Most popular tourism attractions in Nepal are: himalaya, safari park, kathmandu, bhaktpur, lalitpur, pokhra, monokamna, daman, chitwan park, nagarkot, china border etc.

Nepal: Surrounded by the lofty heights of the Himalayas, Nepal is a land of eternal beauty and attraction. It’s a land of colorful cultures, ancient history and people, picturesque scenery and some of the best walking on earth. It is popularly known for the highest mountain peak of the world, Mount Everest which stands tall at 8848 metres. Nepal tourism informs about places to visit in Nepal, famous for the birthplace of Gautam Buddha who laid the foundation of Buddhism in the country. Come and explore Nepal having rich traditions of art, culture and heritage. Kathmandu, the capital city of Nepal is a treasure house of ancient art and culture.

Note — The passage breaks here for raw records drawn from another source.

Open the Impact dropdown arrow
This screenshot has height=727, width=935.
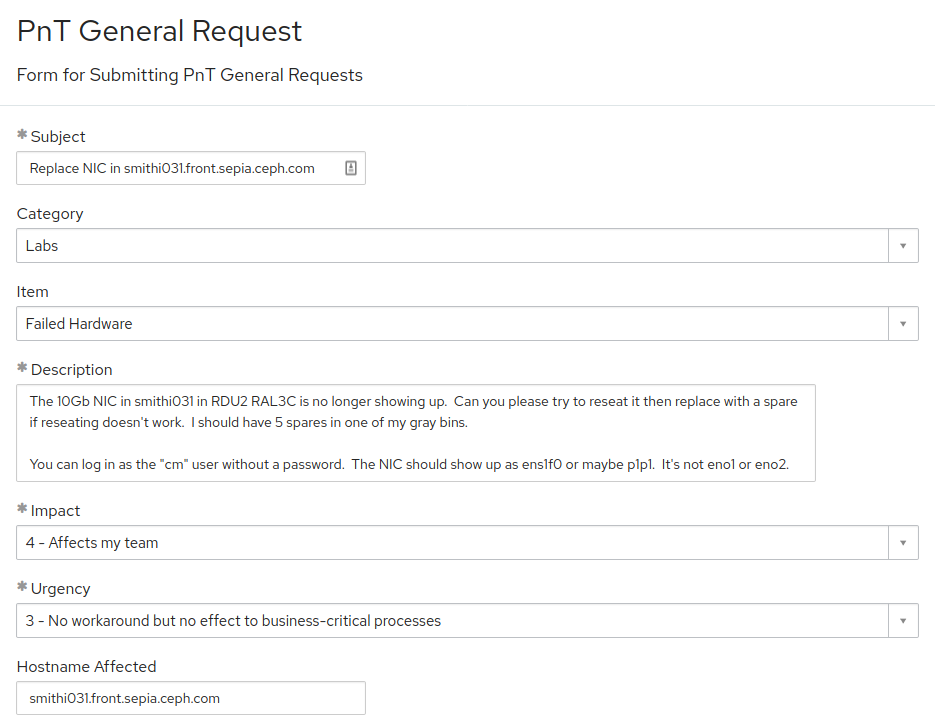pos(903,543)
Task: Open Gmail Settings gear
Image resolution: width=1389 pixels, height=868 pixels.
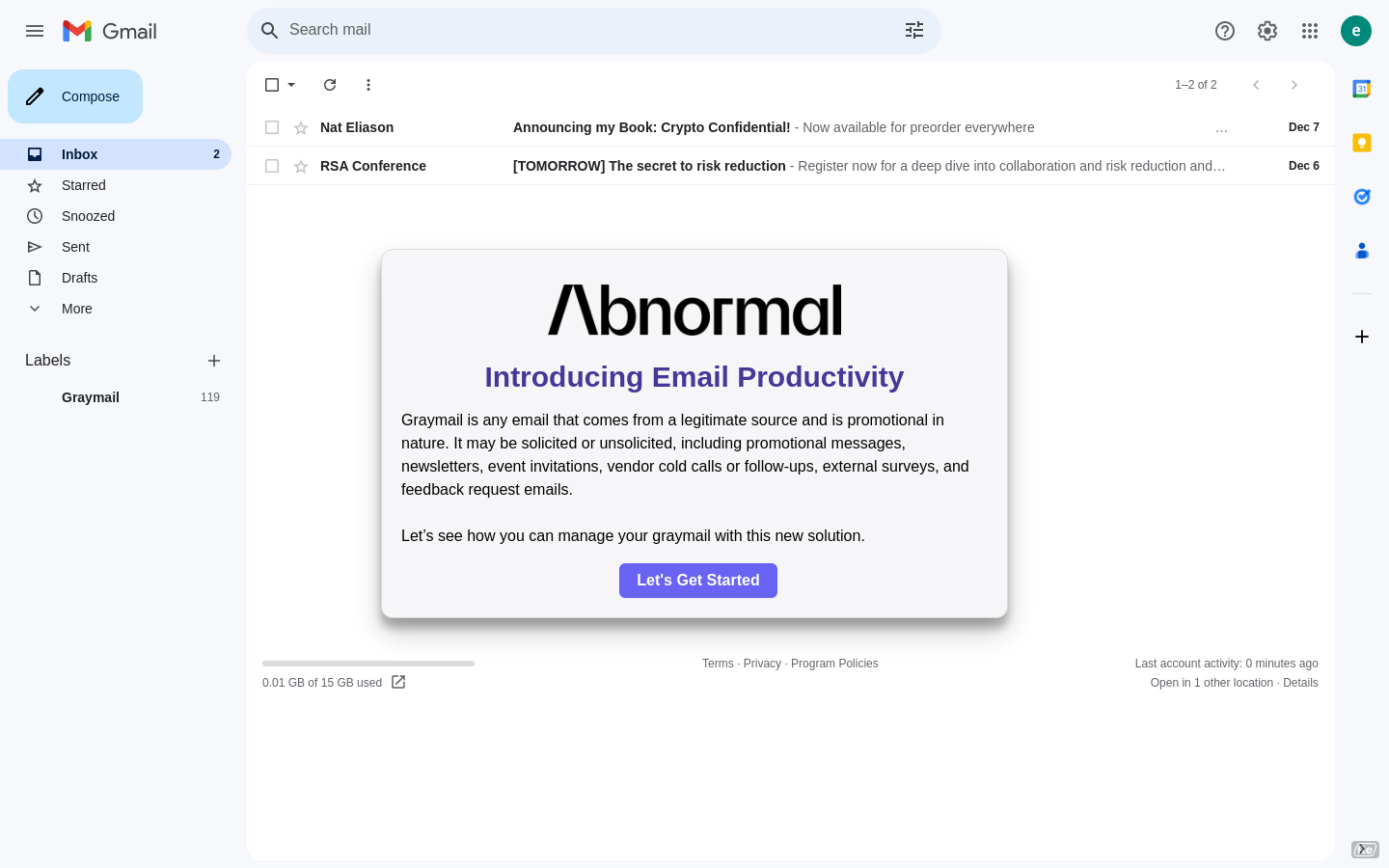Action: pos(1267,31)
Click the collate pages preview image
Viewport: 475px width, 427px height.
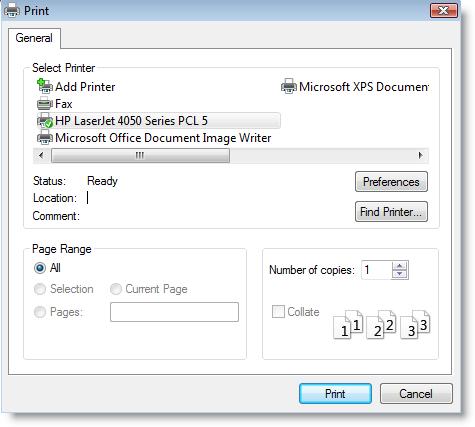[x=382, y=324]
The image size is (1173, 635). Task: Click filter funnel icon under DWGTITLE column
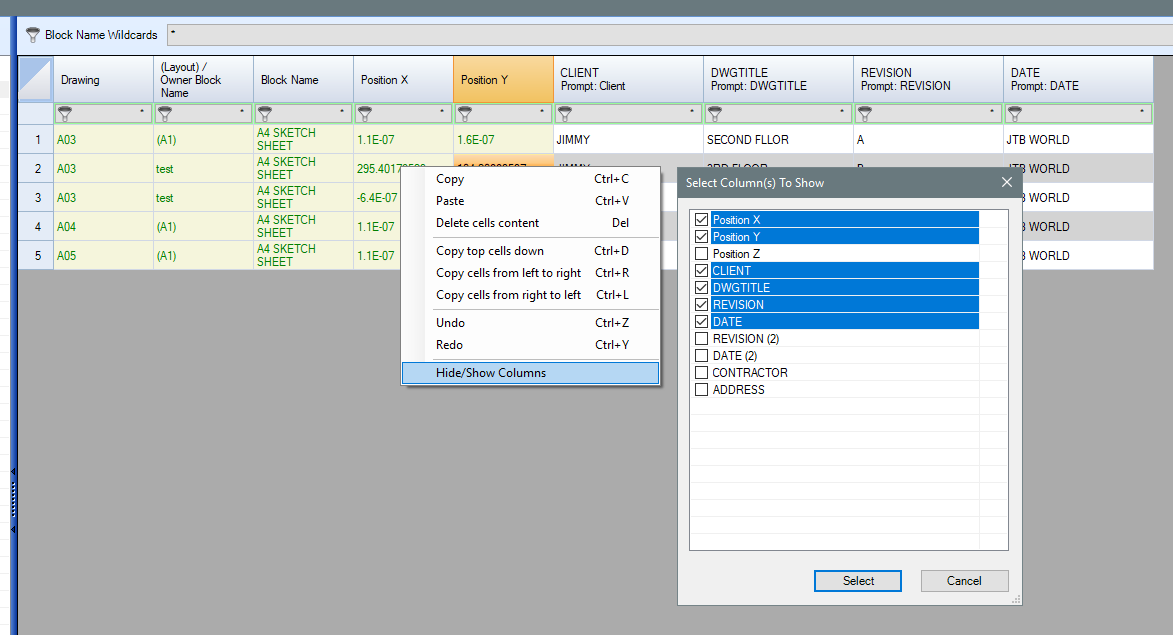click(x=715, y=113)
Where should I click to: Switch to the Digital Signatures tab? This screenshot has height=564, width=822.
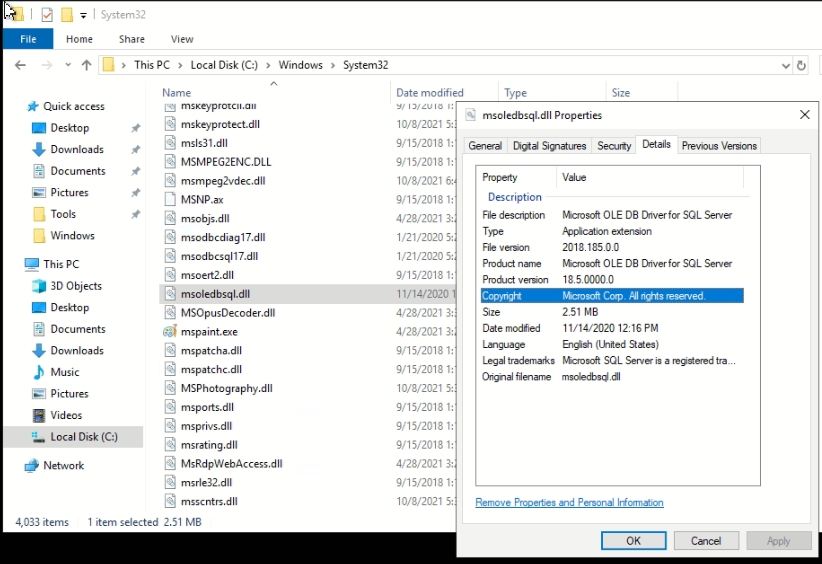click(549, 146)
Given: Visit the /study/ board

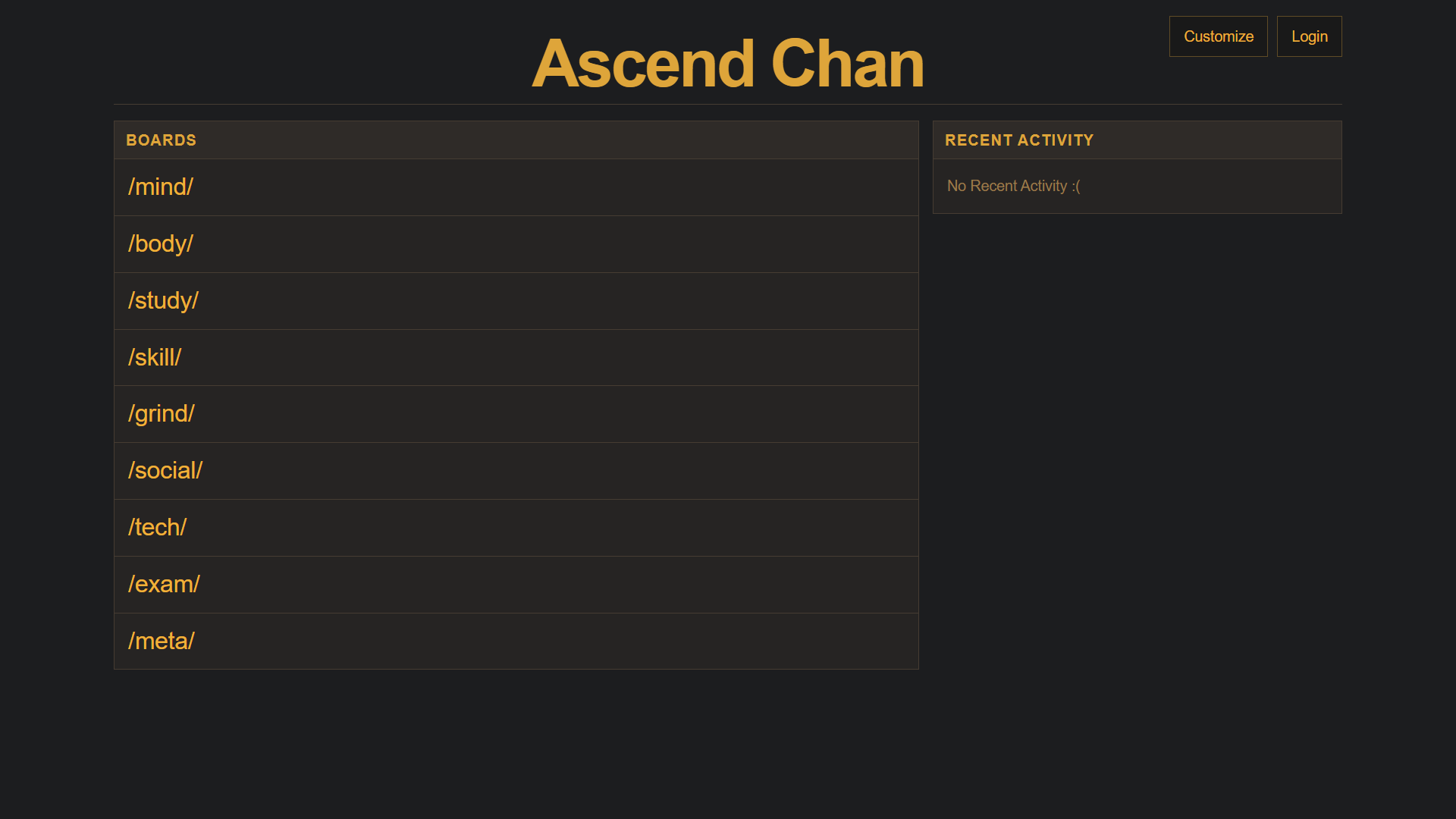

Nepal has seen many rulers and ruling dynasties. The earliest rulers  were the Kirantis who ruled from 9th century B.C. to 1st century A.D.  Legends and chronicles mention that the Indian Emperor Ashoka had come  to Nepal and visited Lumbini, the place where the Buddha was born, and  where he erected a huge stone pillar to commemorate his visit to that  spot.

The Kirants were replaced by Licchavis who, according to the earliest  evidences in inscriptions of the 5th century A.D. found in the courtyard  of Changunarayan temple which is about 15 km north east of Kathmandu,  ruled this country from 1st century to 9th century A.D. This period is  noted for the many temples and fine sculptures built around the  Kathmandu valley.

The Licchavis were followed by the Thakuris, and then came the Malla  dynasty. The Mallas ruled focusing mainly on the Kathmandu Valley which  has been the residence for most Nepali rulers from time immemorial. No  other part of Nepal is as rich in cultural heritage as Kathmandu. Thanks  to the exceptionally talented crafts-men, who dedicated themselves to  construct the many temples and statues, we have seven world heritage  sites in the Kathmandu Valley itself.

In the 14th century A.D. King Jayasthiti Malla established a rigid  social order. His grandson tried in every way to protect his country  from suspected enemy states. Unfortunately, all his efforts were  fruitless, everything went beyond his control and the country eventually  divided up into 50 small feudal states including the three major ones  in the valley.

Then came the Shah dynasty, which prevails even today. King Prithvi  Narayan Shah, founder of Modern Nepal, who annexed small principalities  including three states in the Kathmandu Valley and unified Nepal in a  single kingdom. Recognizing the threat of the British Raj in India, he  dismissed European missionaries from the country and for more than a  century, Nepal remained in isolation.

During the mid-19th century Jung Bahadur Rana became Nepal’s first prime  minister to wield absolute power. He set up an oligarchy and the Shah  Kings remained figureheads.

The Ranas  were overthrown in a democracy movement of the early 1950s. Today, Nepal  enjoys a multiparty democratic system with a constitutional Monarch.